Justices G. Barry Anderson and Lorie Skjerven-Gildea said in dissent that they agreed the law was so broad that it potentially criminalized free speech, but said it could be fixed and should not be thrown out completely. The majority said the court should not rewrite laws and invalidated it instead.
Attorney Kevin Riach, who argued Hensel's case before the state Supreme Court, said the court's decision was a vindication.

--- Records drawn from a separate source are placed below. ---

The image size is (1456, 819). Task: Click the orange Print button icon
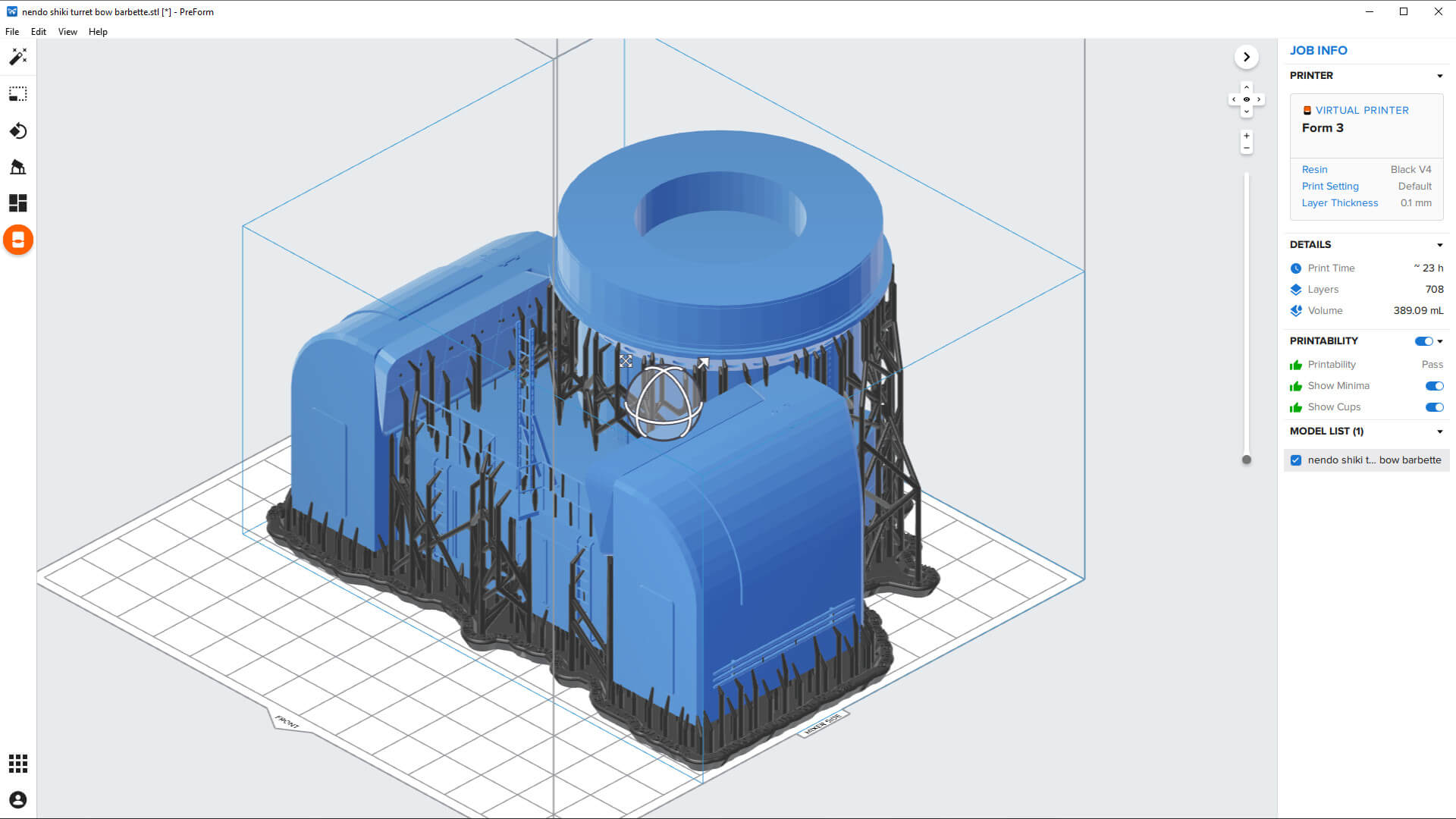tap(18, 240)
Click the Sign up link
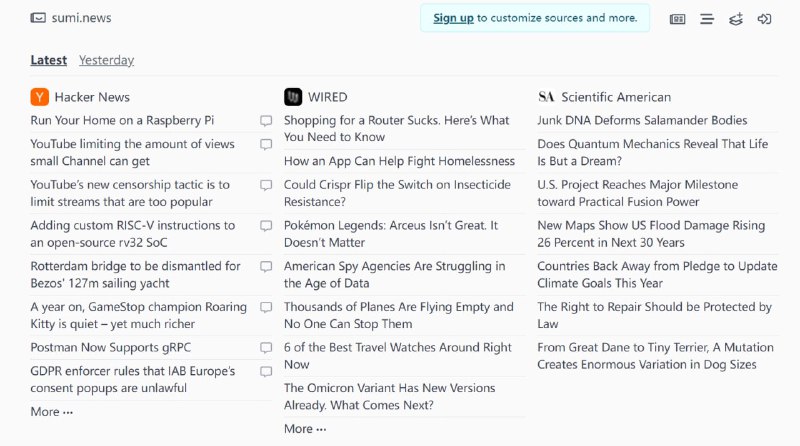The width and height of the screenshot is (800, 446). (453, 18)
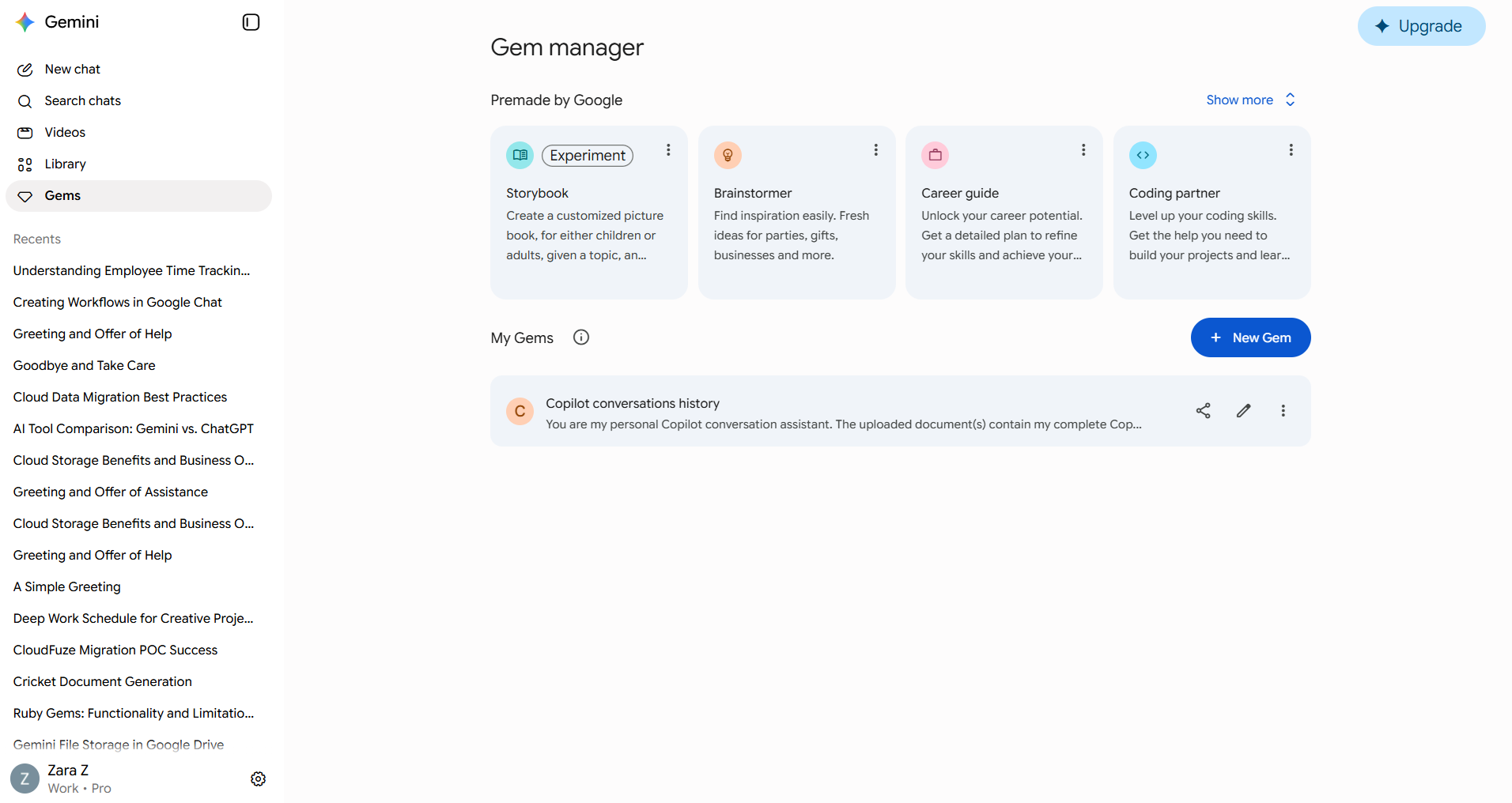1512x803 pixels.
Task: Click the Storybook book icon
Action: [520, 155]
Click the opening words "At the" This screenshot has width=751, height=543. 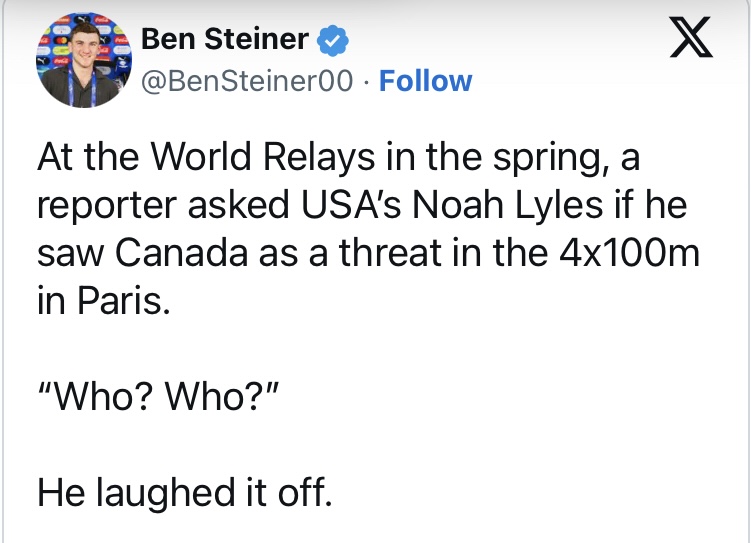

"Most broadly, the health of our democracy depends on those who express dissent, who go against the grain, who speak out to hold the government accountable," said Riach, an attorney with the Minneapolis law firm of Fredrikson & Byron who represented Hensel pro bono. "That's the clash of voices that makes our democracy function, and I think that's what our court recognized."
Nathan Midolo, an attorney who represented the state, called the ruling disappointing, adding that its impact is being evaluated.
The mayor of Little Falls could not be reached for comment Wednesday. Calls to two City Council members also were not immediately returned.
Disturbing a public meeting was one of three definitions of disorderly conduct under state statute 609.72. The others include brawling and engaging in offensive conduct or language.
In a separate case, Hensel sued the city of Little Falls in 2012 after the city ordered her to remove large signs on her front yard that protested corporate greed and war. Local residents complained and the city told Hensel that the signs violated a local ordinance. Hensel argued that the city's "Support Our Troops" signs violated the same law. The case was eventually settled, and the city agreed to pay $39,500 for Hensel's legal fees. Hensel also won the right to rent advertising on a bench placed near City Hall.
That case and others have won Hensel supporters but also many critics, including 413 people who signed a petition calling for her removal from Little Falls, a city of about 8,700 residents in central Minnesota. The petitioners, among other things, say Hensel's signs and her continued civil rights debates have hurt the quality of life in the city. One woman claimed she moved to nearby St. Cloud to restore her sanity.
Hensel, who plans to protest at Camp Ripley with about 75 others on Sunday, said she's unbowed.
"If we can't speak out against what we feel is wrong, and be allowed to speak out, we are headed for real trouble in our streets," said Hensel.
The Associated Press contributed to this report.